05-12-2019 00:00 - Patrimoine halieutique national: un capital naturel et l’équité, le principal enjeu de sa gestion

Patrimoine halieutique national: un capital naturel et l’équité, le principal enjeu de sa gestion

Dr Sidi El Moctar Taleb Hamme - Conformément à l’article 3 de la loi 2015-017 portant Code des pêches, « les ressources halieutiques sous juridiction mauritanienne et leurs écosystèmes constituent un patrimoine national que l’Etat a l’obligation de gérer dans l’intérêt de la collectivité nationale ……..».

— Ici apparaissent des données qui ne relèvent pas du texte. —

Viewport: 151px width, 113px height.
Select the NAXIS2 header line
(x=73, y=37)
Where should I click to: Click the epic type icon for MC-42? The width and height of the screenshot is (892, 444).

Plus explicitement, les ressources halieutiques constituent une propriété commune aux générations présentes et futures. Ainsi, ces ressources représentent un capital naturel qui doit équitablement profiter, dans le temps et dans l’espace, à tous les citoyens tant directement qu’indirectement.

En ce qui concerne le profit direct de ce capital naturel, il peut être à travers l’accès (i) à la ressource, (ii) au domaine public maritime, (iii) à l’emploi, (iv) au poisson pour la consommation et enfin, (v) à toutes sortes de dons et facilités pouvant être directement accordées, notamment à ceux qui opèrent dans le secteur des pêches (embarcations, intrants, subventions et crédits, etc.).

Au niveau de l’accès à la ressource, il serait question de donner, aux Mauritaniens qui en ont la possibilité, les mêmes chances dans l’acquisition et/ou affrètement des navires ainsi que dans l’attribution des quotas.

E dehors des détenteurs de capitaux, il y a également ceux qui sont nés pêcheurs ou qui ont appris à le devenir. A propos, il a une fois été rappelé qu’en Mauritanie, il n’y a presque pas de pêche artisanale maritime (http://cridem.org/C_Info.php?article=682364) et il est, en conséquence, demandé aujourd’hui d’arrêter d’accorder au sous-secteur de ce genre de pêche le caractère informel ; la situation de confusion actuelle ne profitant, en réalité, qu’aux propriétaires des navires côtiers et à ceux qui financent les activités de production du soi-disant parc artisanal.

La mise en place préalable de critères objectifs et transparents et puis le strict respect de tels critères, éviteraient, entres autres injustices, le phénomène de circulation sur le marché d’autorisations à vendre (quotas, usine de farine, affrètement, etc.).

Ces autorisations, détenues illégalement par des intermédiaires, sont généralement achetées par des gens ayant des moyens financiers propres et intéressés par le secteur, mais qui n’avaient pas réussi à découvrir les mots de passe pour avoir, par la voie normale ou paranormale, de tels papiers.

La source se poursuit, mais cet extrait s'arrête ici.